# Dubai Roaches??



## kristi3193 (Mar 22, 2015)

So our friend has dragons, and he feeds them these dubai roaches. He pulled up a video that showed a hedgie eating these roaches and he clearly loved them. They're not the same as normal cochroaches though.. but, I'm not going to put my trust into a video and assume that these things are okay for my little guy. So before I feed them to Boost, I need your help! Is it safe to feed them to him? They are store bought, so they're pesticide free.


----------



## Artemis-Ichiro (Jan 22, 2016)

http://www.hedgehogcentral.com/forums/#/forumsite/20593/topics/26025?page

This link gives great information about insects. You can also access it from the diet and nutrition part on this forum under the stickies.


----------



## Lilysmommy (Jan 7, 2009)

The link above didn't work for me, but I think this is what Artemis was trying to link - http://www.hedgehogcentral.com/forums/12-diet-nutrition/26025-guide-insects.html

Dubia roaches are a great addition to your hedgie's diet.  They're one of the insects Bindi has been getting and she loves them, as long as they're frozen. She tends to be afraid of moving food, even though the dubias are honestly pretty slow compared to some insects. I give her medium-sized roaches, about 1/2 to 3/4 an inch long. If you feed live, personally I'd stick with that size or smaller, so it doesn't take hedgie too long to kill & chew them up.


----------



## kristi3193 (Mar 22, 2015)

Awesome. Thanks guys  he absolutely loves them!!


----------



## kristi3193 (Mar 22, 2015)

Lol he anointed 3 or 4 times while he was eating haha. He'd randomly stop, fall on his butt, lick his tummy or something and then he'd get back to eating. Thanks for everything guys


----------



## Draenog (Feb 27, 2012)

I give all sizes (live) and they are one of the best feeder insects imo (for both hedgehog and owner  )


----------



## Lilysmommy (Jan 7, 2009)

Do your hogs ever have trouble with the bigger ones? I don't remember how big dubias get, but a friend had some bigger ****roaches that we tried once and it did not go well... It made me paranoid about trying to give the bigger ones, even frozen!


----------



## Draenog (Feb 27, 2012)

No, I've never seen any issues. I tend to feed them with tweezers and with big insects I just make sure they chomp down on the head first so the insect is dead and unable to escape  I think some roaches get bigger than dubias though. They aren't awfully big.


----------



## Lilysmommy (Jan 7, 2009)

Ah, makes sense! I'll have to check the size with full grown ones then. I guess it's not likely Bindi would have a problem with them if they're frozen anyway!

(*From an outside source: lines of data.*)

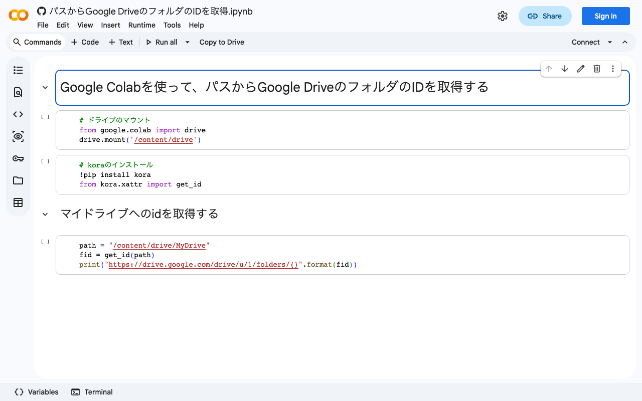The height and width of the screenshot is (401, 642).
Task: Click the delete cell trash icon
Action: (x=597, y=69)
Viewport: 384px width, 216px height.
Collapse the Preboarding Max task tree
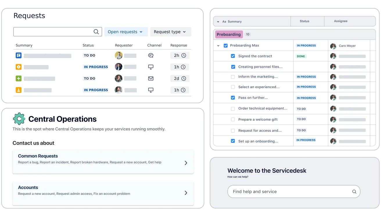pyautogui.click(x=218, y=46)
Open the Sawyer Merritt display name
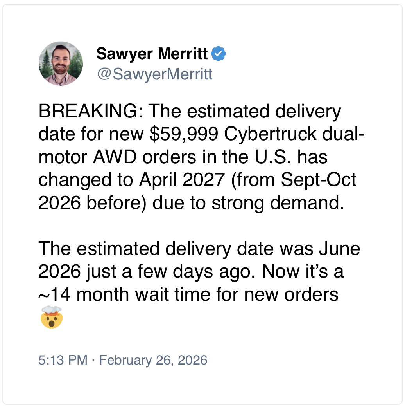Image resolution: width=405 pixels, height=408 pixels. pyautogui.click(x=152, y=54)
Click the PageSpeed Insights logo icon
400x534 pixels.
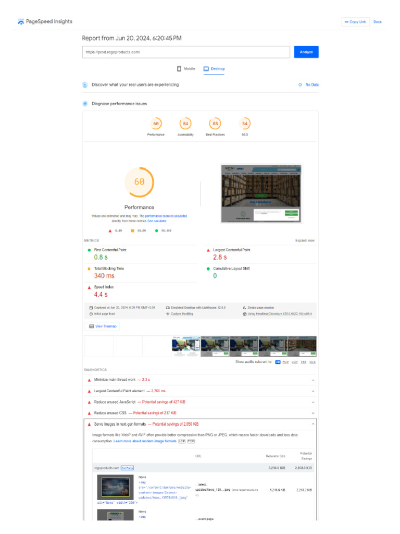click(21, 22)
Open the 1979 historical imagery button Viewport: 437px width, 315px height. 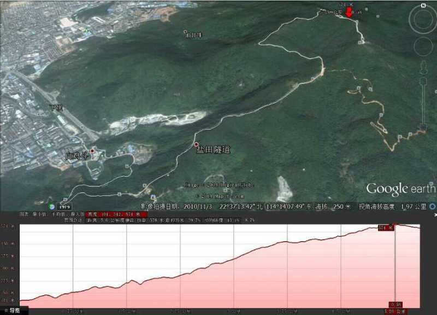[65, 207]
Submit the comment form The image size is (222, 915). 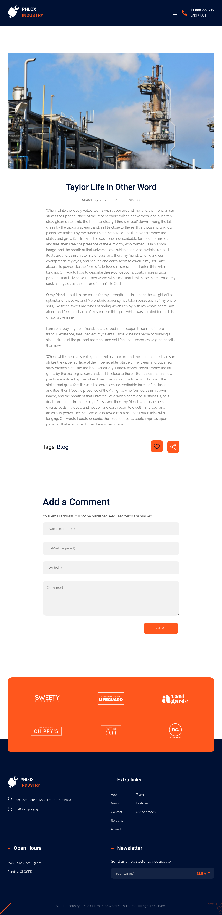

I'm still half considering starting a dubia colony.


----------



## Draenog (Feb 27, 2012)

According to Wikipedia they're 4.0–4.5 cm (1.6–1.8 in) full grown.


----------



## Barbara811 (Sep 2, 2015)

May I ask you if they stink?
I had crickets and they smell bad. They were a two dozen or so, and I'm afraid that buying 50/100 pieces of Dubia Roaches would smell terrible


----------



## Draenog (Feb 27, 2012)

No not at all. One of the reasons they're great.


----------



## Schlyne (Jan 21, 2016)

No stink, no annoying chirping...more nutritious. some of the many reasons why so many people use them for feeders


----------